>>>>

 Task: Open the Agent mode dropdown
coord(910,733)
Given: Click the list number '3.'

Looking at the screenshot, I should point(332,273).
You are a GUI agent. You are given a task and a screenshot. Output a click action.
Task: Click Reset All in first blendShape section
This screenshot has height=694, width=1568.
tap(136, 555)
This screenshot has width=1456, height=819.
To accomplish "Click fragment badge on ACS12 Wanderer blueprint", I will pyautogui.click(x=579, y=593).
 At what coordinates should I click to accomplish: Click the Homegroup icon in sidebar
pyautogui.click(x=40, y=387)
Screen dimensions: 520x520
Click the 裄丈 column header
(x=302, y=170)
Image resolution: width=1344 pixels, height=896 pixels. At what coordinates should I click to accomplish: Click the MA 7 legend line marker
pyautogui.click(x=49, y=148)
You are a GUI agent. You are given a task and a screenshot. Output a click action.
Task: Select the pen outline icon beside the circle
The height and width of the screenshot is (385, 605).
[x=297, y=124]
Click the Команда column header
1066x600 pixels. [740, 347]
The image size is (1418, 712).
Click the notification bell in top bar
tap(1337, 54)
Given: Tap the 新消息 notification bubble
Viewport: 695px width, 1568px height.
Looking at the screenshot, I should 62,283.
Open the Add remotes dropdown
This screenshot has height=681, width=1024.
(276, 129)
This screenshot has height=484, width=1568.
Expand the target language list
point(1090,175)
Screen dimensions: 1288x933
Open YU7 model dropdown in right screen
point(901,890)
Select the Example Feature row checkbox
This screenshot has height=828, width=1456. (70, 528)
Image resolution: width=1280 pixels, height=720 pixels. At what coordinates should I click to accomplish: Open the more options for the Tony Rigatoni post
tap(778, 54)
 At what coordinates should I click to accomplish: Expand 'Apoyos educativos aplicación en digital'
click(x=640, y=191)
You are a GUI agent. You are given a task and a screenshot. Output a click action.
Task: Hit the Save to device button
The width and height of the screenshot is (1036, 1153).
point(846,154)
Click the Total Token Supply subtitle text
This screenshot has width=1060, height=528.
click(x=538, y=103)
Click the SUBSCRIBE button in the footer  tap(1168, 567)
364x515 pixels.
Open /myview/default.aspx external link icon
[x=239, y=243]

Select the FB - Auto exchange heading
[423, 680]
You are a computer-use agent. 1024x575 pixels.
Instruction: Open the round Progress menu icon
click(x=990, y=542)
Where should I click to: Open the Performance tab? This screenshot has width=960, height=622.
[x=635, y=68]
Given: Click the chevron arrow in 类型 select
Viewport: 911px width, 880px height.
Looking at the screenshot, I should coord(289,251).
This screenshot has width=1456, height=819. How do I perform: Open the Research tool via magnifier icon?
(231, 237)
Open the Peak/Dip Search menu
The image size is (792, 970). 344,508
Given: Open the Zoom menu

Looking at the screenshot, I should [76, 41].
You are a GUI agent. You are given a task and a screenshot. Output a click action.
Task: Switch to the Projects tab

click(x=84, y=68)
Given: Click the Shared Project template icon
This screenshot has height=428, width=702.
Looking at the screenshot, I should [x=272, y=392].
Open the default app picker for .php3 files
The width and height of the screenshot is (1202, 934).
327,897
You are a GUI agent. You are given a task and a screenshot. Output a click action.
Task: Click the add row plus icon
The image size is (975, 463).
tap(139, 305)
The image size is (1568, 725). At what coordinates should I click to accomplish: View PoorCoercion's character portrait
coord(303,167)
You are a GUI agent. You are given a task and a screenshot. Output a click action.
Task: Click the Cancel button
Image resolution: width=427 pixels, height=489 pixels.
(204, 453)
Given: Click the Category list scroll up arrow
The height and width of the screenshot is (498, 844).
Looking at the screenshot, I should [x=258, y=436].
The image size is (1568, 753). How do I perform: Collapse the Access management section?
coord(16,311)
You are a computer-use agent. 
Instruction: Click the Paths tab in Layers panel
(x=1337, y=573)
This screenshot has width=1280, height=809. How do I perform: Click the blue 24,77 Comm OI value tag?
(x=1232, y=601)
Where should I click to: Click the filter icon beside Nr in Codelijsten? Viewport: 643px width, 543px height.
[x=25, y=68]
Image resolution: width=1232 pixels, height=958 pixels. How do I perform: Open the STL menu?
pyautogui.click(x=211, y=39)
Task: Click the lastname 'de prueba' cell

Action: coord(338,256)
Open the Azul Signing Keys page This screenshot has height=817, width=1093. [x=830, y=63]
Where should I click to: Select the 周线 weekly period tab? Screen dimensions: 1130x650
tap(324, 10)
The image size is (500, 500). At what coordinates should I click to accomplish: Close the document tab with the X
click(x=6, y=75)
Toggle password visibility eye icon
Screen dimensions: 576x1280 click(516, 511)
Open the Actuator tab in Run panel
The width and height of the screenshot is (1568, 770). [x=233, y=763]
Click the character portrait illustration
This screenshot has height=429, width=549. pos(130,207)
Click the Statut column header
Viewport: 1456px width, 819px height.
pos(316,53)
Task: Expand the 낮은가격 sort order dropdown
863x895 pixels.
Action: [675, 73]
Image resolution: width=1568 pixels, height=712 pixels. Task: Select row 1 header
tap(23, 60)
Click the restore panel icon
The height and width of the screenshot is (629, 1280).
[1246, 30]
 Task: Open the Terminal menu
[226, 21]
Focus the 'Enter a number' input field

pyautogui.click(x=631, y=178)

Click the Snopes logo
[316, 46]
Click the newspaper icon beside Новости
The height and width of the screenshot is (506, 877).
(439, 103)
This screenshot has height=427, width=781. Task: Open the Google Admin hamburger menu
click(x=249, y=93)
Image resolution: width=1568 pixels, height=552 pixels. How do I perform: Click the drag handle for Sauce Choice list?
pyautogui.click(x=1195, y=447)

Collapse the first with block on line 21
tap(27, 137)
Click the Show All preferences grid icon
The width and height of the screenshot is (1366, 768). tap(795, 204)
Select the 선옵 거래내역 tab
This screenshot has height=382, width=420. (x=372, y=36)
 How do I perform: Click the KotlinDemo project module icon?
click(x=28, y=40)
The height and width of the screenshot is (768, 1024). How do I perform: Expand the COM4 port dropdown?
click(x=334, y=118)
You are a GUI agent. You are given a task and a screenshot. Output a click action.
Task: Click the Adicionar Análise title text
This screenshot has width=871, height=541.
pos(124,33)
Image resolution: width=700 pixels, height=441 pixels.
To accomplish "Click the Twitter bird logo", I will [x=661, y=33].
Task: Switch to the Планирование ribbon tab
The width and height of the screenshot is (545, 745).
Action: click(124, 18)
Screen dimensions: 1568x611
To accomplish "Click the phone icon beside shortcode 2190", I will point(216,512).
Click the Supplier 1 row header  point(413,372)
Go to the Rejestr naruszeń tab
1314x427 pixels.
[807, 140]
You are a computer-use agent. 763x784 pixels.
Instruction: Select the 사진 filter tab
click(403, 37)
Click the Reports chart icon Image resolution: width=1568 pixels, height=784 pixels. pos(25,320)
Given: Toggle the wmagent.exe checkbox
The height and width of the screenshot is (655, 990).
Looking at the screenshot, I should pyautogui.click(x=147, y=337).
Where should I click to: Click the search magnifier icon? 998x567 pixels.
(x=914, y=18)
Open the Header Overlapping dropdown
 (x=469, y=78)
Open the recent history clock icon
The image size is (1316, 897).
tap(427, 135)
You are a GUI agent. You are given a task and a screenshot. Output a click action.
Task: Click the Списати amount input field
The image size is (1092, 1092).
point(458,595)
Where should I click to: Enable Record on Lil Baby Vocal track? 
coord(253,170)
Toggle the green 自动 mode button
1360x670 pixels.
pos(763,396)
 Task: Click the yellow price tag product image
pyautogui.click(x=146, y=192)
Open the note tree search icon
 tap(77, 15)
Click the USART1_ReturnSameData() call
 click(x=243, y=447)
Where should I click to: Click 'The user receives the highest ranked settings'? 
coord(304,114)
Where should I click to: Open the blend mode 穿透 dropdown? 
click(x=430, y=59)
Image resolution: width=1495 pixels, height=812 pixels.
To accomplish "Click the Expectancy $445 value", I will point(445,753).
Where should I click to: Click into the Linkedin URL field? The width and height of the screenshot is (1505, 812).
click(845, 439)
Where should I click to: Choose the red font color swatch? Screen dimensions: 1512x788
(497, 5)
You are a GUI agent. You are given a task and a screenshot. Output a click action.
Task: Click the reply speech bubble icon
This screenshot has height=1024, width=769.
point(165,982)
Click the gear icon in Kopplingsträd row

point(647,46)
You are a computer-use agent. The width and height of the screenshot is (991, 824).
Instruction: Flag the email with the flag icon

<<<<

The problem:
Starting at the row that contains "Open the recent history clock icon" and ending at the row that contains "point(458,595)", rewrite those rows, switching "recent history" to "recent activity" and keeping everything else unchanged.

Answer:
Open the recent activity clock icon
The image size is (1316, 897).
tap(427, 135)
You are a GUI agent. You are given a task and a screenshot. Output a click action.
Task: Click the Списати amount input field
The image size is (1092, 1092).
point(458,595)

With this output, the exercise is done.